* _Prompt A_:
Decide whether each statement below agrees with the DirectInf instructions. For each, answer yes or no and quote the words of the instructions that settle it.
(i) The container holds every tool the pipeline needs.
(ii) Hisat2 is one of the tools used to build the transcriptome assemblies.
(iii) The instructions advise putting all RNA-Seq data into a single BAM file.
* _Prompt B_: Extend the DirectInf instructions, starting from where they stop.

* _Exercise passage_:
=== Begin Enclosure ===

Skip to content

Latest commit

 

History

History

DirectInf

See overview and documentation: Documentation Status

Evidence (direct inference) gene models.

If you have difficulty to install any software for Direct inference prediction, we suggest you to download the singularity container for this step at here. This container includes all tools required to run the pipeline.

To use the container, add singularity run --cleanenv evidence.sif before the tools in each script. For example:

singularity run --cleanenv evidence.sif hisat2
  • Do RNA-Seq alignment by Hisat2:

    while read line; do
        ./01_runHisat2.sh ${line} TAIR10_chr_all.fas;
    done < SRR_Acc_List.txt

    Note: Cufflinks and Class2 may takes a long time to process BAM file with deep depth region. Better to generate single bam file for each RNA-Seq data for next step.

  • Run Transcriptome assemblies using Class2, Cufflinks and Stringtie:

    while read line; do
        ./02_runClass2.sh ${line}_sorted.bam;
        ./03_runCufflinks.sh ${line}_sorted.bam;
        ./04_runStringtie.sh ${line}_sorted.bam;
    done < SRR_Acc_List.txt

    Note: Class2, Cufflinks and StringTie generates a gtf format transcripts for each SRR sample. You can use more transcriptome assembler as you need.

=== End Enclosure ===

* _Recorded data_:
=== Begin Enclosure ===

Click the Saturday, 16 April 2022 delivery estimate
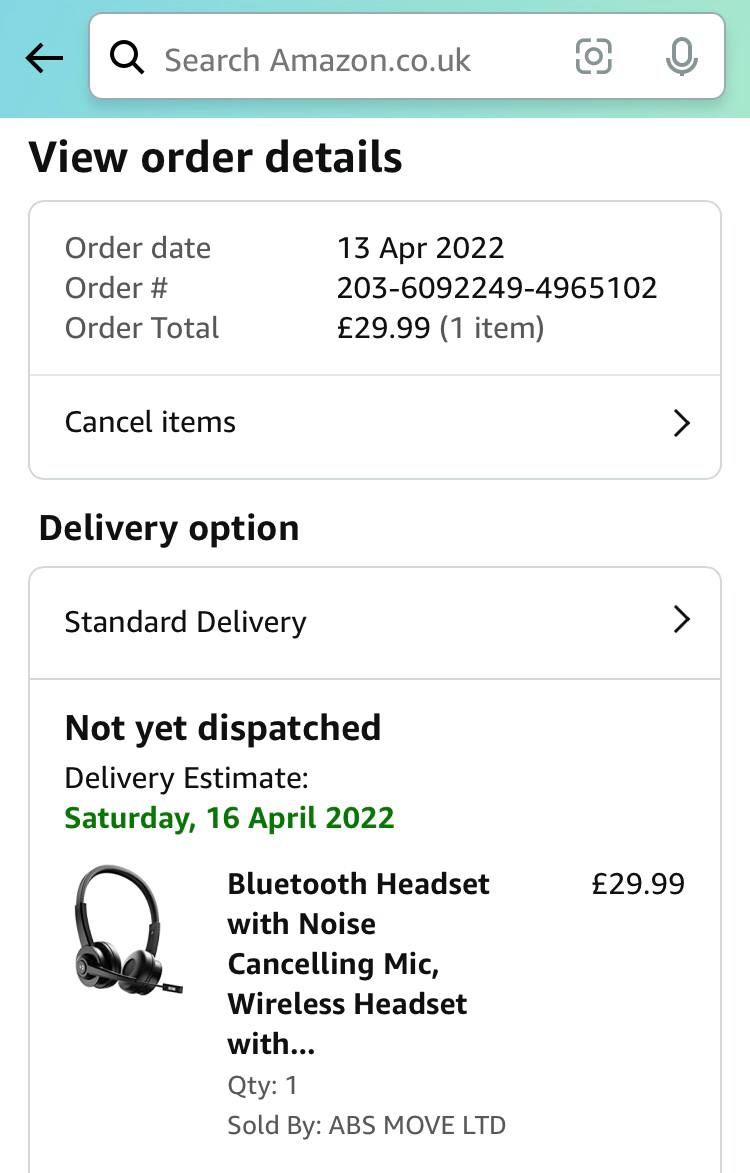The height and width of the screenshot is (1173, 750). (230, 818)
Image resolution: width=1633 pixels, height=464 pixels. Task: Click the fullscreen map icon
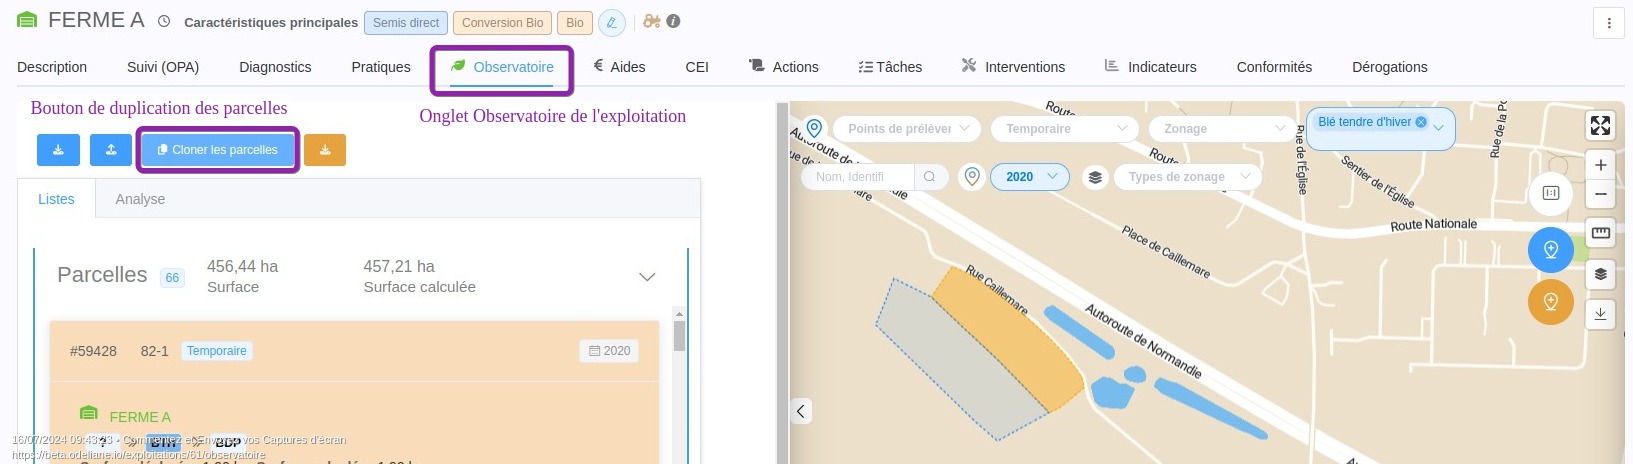tap(1600, 125)
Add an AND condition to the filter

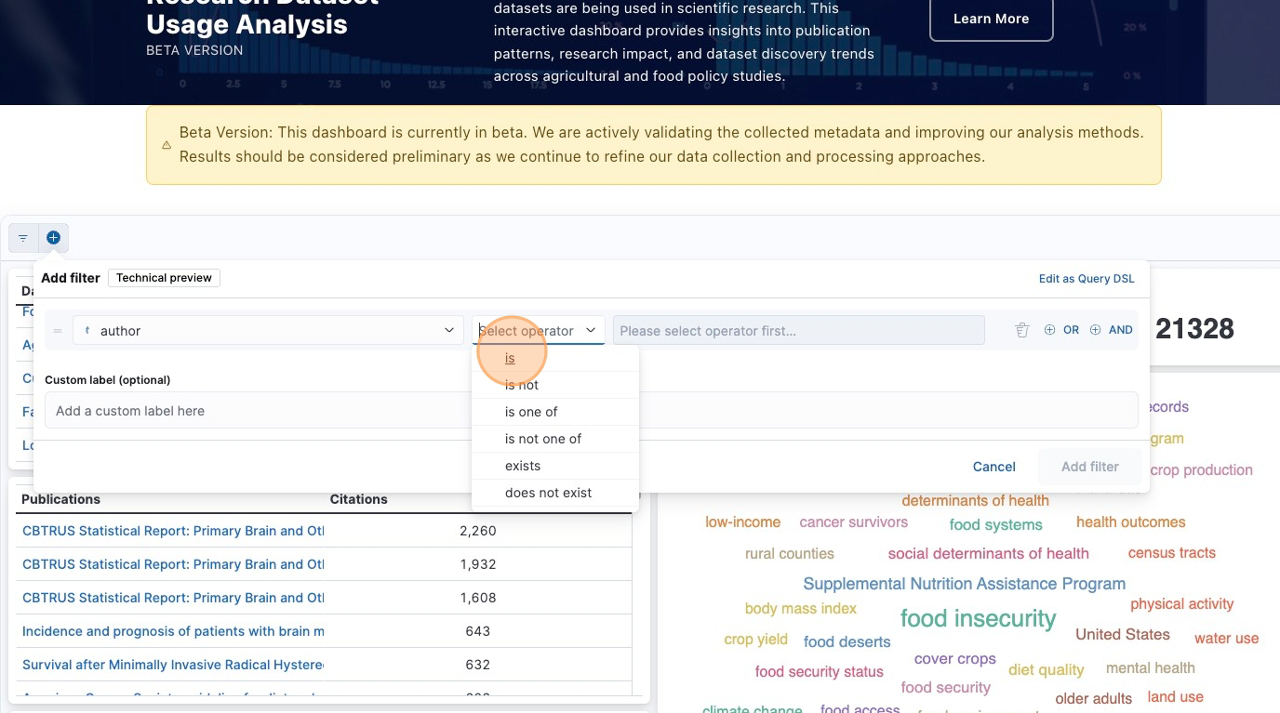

=== End Enclosure ===

* _Written response A_:
(i) Yes: "This container includes all tools required to run the pipeline."
(ii) No: "Run Transcriptome assemblies using Class2, Cufflinks and Stringtie" (Hisat2 is used for "RNA-Seq alignment").
(iii) No: "Better to generate single bam file for each RNA-Seq data for next step."

* _Written response B_:
  • Generate high confidence splice sites that are useful for picking correct transcritps:

    ./05_runPortCullis.sh TAIR10_rnaseq.bam

    Note: The merged bam file (TAIR10_rnaseq.bam) obtained from the process of braker. You can also provide multiple single bam files got from 01_runHisat2.sh, but it takes some time to merge bam files. It's faster to provide merged bam if you already run braker.

    Here generate bed and tab file in portcullis_out/3-filt, we only use bed file.

  • Consolidate all the transcripts, and predict potential protein coding sequence by Mikado:

    1. Make a configure file and prepare transcripts

      You should prepare a list.txt as below to include gtf path (1st column), gtf abbrev (2nd column), stranded-specific or not (3rd column):

      SRRID1_class.gtf    cs_SRRID1    False
      SRRID1_cufflinks.gtf cl_SRRID1     False
      SRRID1_stringtie.gtf st_SRRID1    False
      SRRID2_class.gtf    cs_SRRID2    False
      SRRID2_cufflinks.gtf cl_SRRID2     False
      SRRID2_stringtie.gtf st_SRRID2    False
      ...
      

      Then run the script as below:

      ./06_runMikado_round1.sh TAIR10_chr_all.fas junctions.bed list.txt DI

      This will generate DI_prepared.fasta file that will be used for predicting ORFs in the next step.

    2. Predict potential CDS from transcripts:

      ./07_runTransDecoder.sh DI_prepared.fasta

      We will use DI_prepared.fasta.transdecoder.bed in the next step.

      Note: Here we only kept complete CDS for next step. You can revise 07_runTransDecoder.sh to use both incomplete and complete CDS if you need.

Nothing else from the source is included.